Ephemeral models are skipped in both cases since they don't produce physical tables.

Unique item names within a workspace

Lakehouses and Warehouses in the same workspace must have distinct display names. The sync resolves database names to Fabric items via the Fabric REST API and checks Lakehouses first. If a Lakehouse and a Warehouse share the same name, the sync always matches the Lakehouse, which causes wrong entity types in Purview.

Column entities

Neither Purview's live view nor its scanner creates column entities for Fabric items. The dbt sync creates column entities for all physical columns by querying the database catalog at sync time. This means every column in the table gets a Purview entity — not just columns documented in dbt YAML files.

Column data types come from the database catalog (the actual SQL types), and column descriptions from dbt YAML are overlaid where available. Columns without a dbt description still get a Purview entity with their data type.

  • Lakehouse — creates fabric_lakehouse_table_column entities (Purview's native type) linked to fabric_lakehouse_table entities. Attributes: dataType.
  • Data Warehouse — creates fabric_warehouse_table_column entities (custom type, see below) linked to fabric_warehouse_table entities. Attributes: data_type, length, precision, scale, isNullable.

Custom Purview types

The adapter registers custom type definitions in Purview. These types are created automatically the first time the sync runs.

dbt types

Type Kind Supertypes Purpose
dbt_metadata Business metadata Attaches dbt model metadata (tags, materialization, tests, meta, sync timestamp) to table entities
dbt_transformation Entity Process Represents a dbt transformation in the lineage graph, linking upstream tables to the output table

Data Warehouse types

Type Kind Supertypes Relationship to parent
fabric_warehouse_schema Entity Asset warehousefabric_warehouse
fabric_warehouse_table Entity DataSet, Purview_Table dbSchemafabric_warehouse_schema
fabric_warehouse_table_column Entity DataSet tablefabric_warehouse_table

The Data Warehouse hierarchy mirrors the native azure_sql_dw types (warehouse → schema → table → column) but uses Fabric-specific naming so the entities appear correctly in the Purview catalog alongside other Fabric items.

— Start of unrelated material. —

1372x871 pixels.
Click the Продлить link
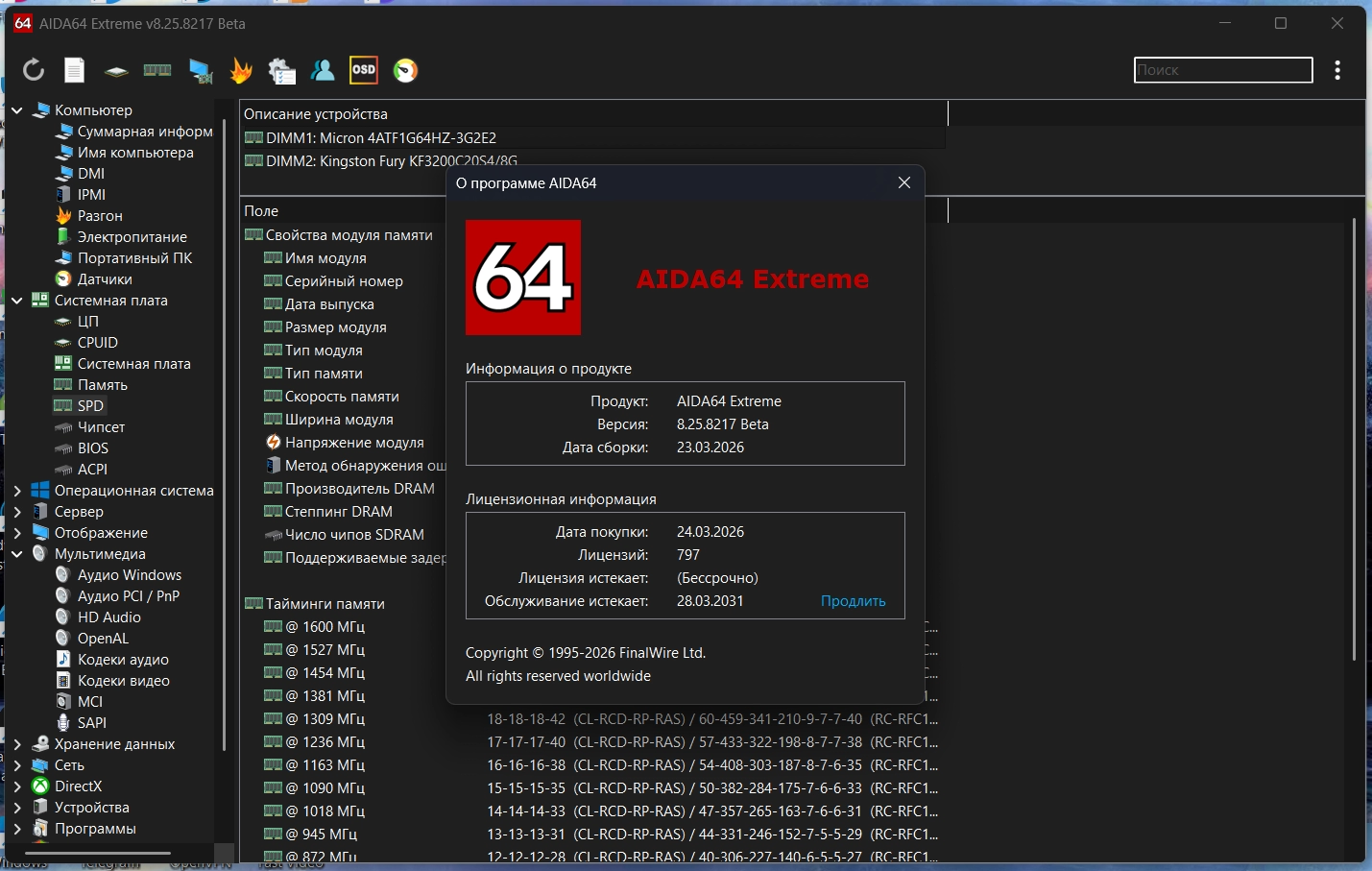tap(853, 601)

For Lakehouse tables, no custom types are needed — the adapter uses the native fabric_lakehouse_table_column type that Purview already defines.

Supported adapters

The Purview integration works with both adapter types:

  • FabricSpark (Lakehouse) — enriches fabric_lakehouse_table entities discovered by Purview's Fabric workspace scan, and creates column entities.
  • Fabric (Data Warehouse) — creates the full entity hierarchy (schema, table, columns) via the Purview API, linked to the fabric_warehouse entity that the Fabric scanner creates.